Not only is this motive a particular product of discursive reason, however, but it is hardly a motive at all: for since the ‘patch of ground’ is in itself worthless, the honour which it will add to the soldiers reputations can only be minimal, or illusory: a ‘fantasy and trick of fame’. Nonetheless, it is clear that for the soldiers – and in particular Fortinbras, described by Hamlet as being by ‘divine ambition puff’d’ – the prospect of even the smallest honour being conferred upon them is sufficient to stir them into action, and to hazard ‘what is mortal and unsure’ in pursuit of their goal. Hamlet’s case, however, is exactly the opposite in that his own reputation – at least in his own estimation – has already suffered the huge dishonours of

…a father killed, a mother stained,

Excitements of my reason and my blood,

and yet he remains unmoved. In any estimation of the two motives – and in precisely the kind of asymmetrical relation found in the Player encounter – Hamlet’s appears by far the greater, which to him makes his own inaction all the more baffling. Indeed, he freely admits that his ‘cause, and will, and strength, and means’ to take revenge remain as strong as ever, his own best prosecuting counsel against any arguments that opportunity and ability are now removed from him (2743+39). As a result of such considerations, therefore, Hamlet henceforth adopts as his chief motive the injuries done to his sense of honour – a recognition that he must ‘find quarrel […] When honour’s at the stake’ (2743+49-50) [4]. It is a motive more pressing and more personal than any other, since these injuries can only multiply to his detriment as his revenge goes unfulfilled:

…to my shame I see

The imminent death of twenty thousand men

…Oh, from this time forth

My thoughts be bloody, or be nothing worth. ((2743+53-5; 59-60)

In a few short scenes, then, Hamlet has moved from the crippling sense of shame he experienced following Polonius’ killing to a realisation that the threat of dishonour can provide a powerful motive force.
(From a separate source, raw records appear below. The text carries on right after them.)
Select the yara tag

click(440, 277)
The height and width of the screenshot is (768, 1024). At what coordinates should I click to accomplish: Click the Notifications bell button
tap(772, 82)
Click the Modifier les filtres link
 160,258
It was a motive consonant with the Renaissance recovery of the classical ideal of earthly glory as the supreme basis for action: a contentious ideal in a Christian period which still valorised the abandonment of worldly pursuits and advocated an emphasis on spiritual immortality as humanity’s only proper goal. Even a comparative free-thinker like Montaigne could express his disapproval of the newly-revived emphasis on personal glory:

Our soul must act her part not when on parade but at home within us where no eyes but our own can penetrate […] Such profit is more grander and more worthy to be wished for and hoped for than honour and glory, which are no more than the favourable judgement men make of us [5].
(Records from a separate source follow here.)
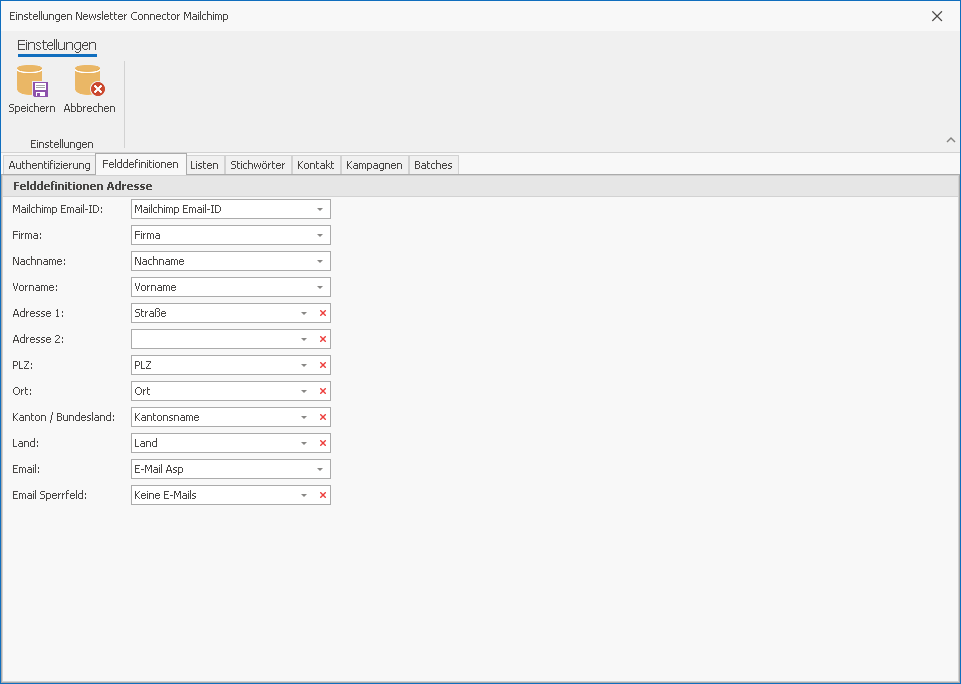The height and width of the screenshot is (684, 961).
Task: Expand the Firma dropdown list
Action: tap(320, 235)
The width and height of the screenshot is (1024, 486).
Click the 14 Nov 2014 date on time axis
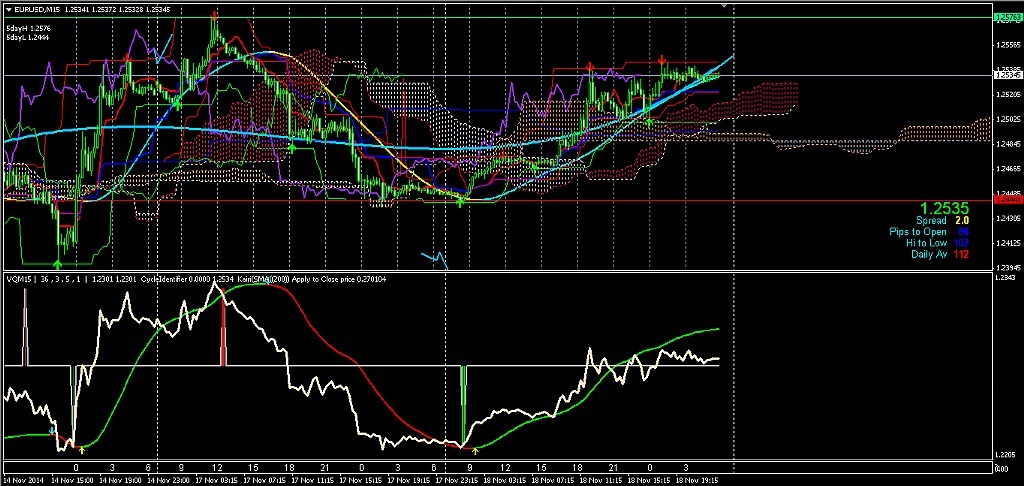coord(23,479)
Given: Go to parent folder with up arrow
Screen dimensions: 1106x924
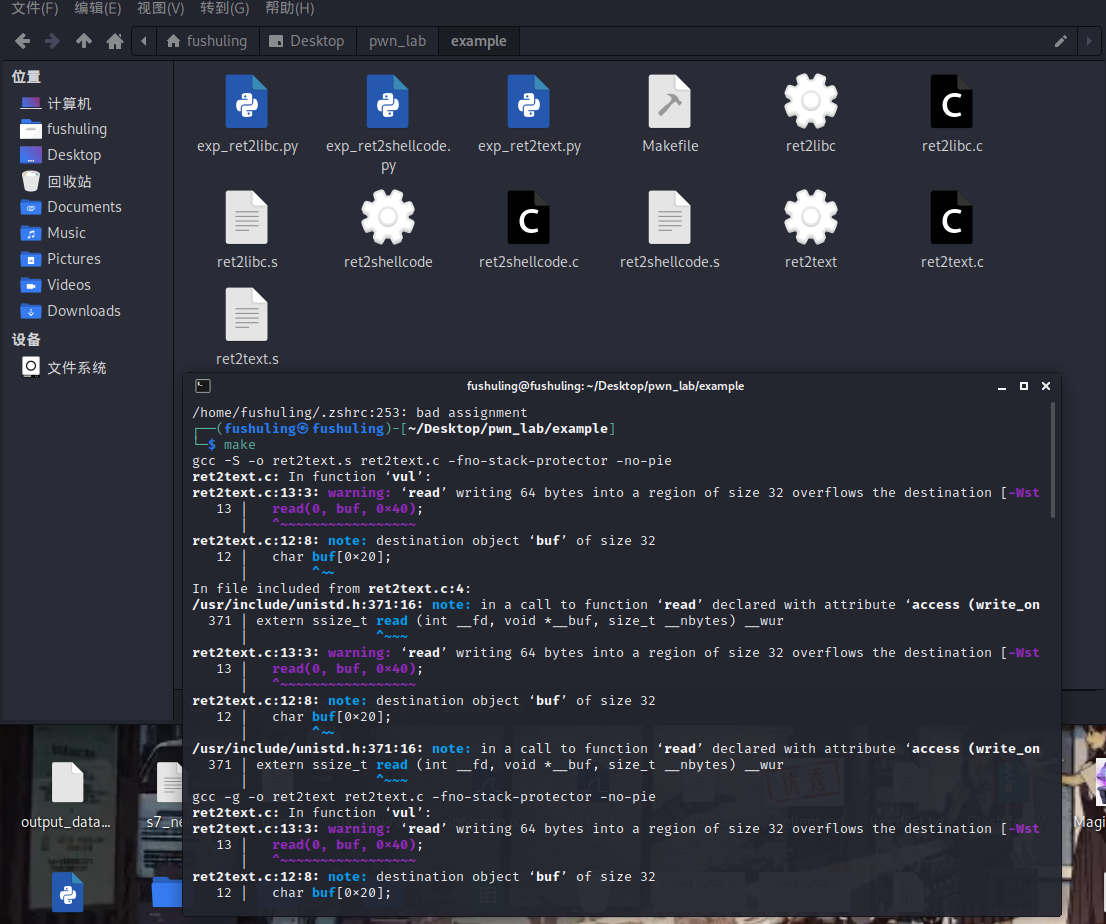Looking at the screenshot, I should (84, 41).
But for many classical thinkers as well as their Renaissance followers, an enduring fame was immortality in the only certain sense, and care of one’s good name after death took on a proportionate degree of importance. As we will see, it is an ideal to which Hamlet will now increasingly subscribe over the remainder of the play, and which unbeknownst to him will take on even more importance than he can here conceive, since the immortality provided by the soul’s continued survival is fast being denied him. At the same time, it has been made equally obvious that since his resumption of the antic disposition in the aftermath of Polonius’ death, the power to act on this or any other motive is once more being eroded, as it continues to ‘fust unused’ within him.

4.4.4


[1] See Arden 3 Hamlet, notes for 4.2.1.

[2] See William F. Hansen, Saxo Grammaticus and The Life of Hamlet (Lincoln: University of Nebraska Press, 1983), pp.101-2.

[3] John Dover Wilson, What Happens in Hamlet (Cambridge: Cambridge University Press, 1959, repr. 1986), p.260.

[4] Jan H. Blits sees in this speech the declaration of ‘a new beginning. Honour and greatness seem to be his standard’. See Deadly Thought: ‘Hamlet’ and the Human Soul (Lanham: Lexington Books, 2001), p.276.

[5] Michel de Montaigne, ‘On Glory’ in The Complete Essays, trans. M.A Screech (1987, repr.1991), p.709.

All quotations and line references are from The Enfolded Hamlet (Modern Enfolded).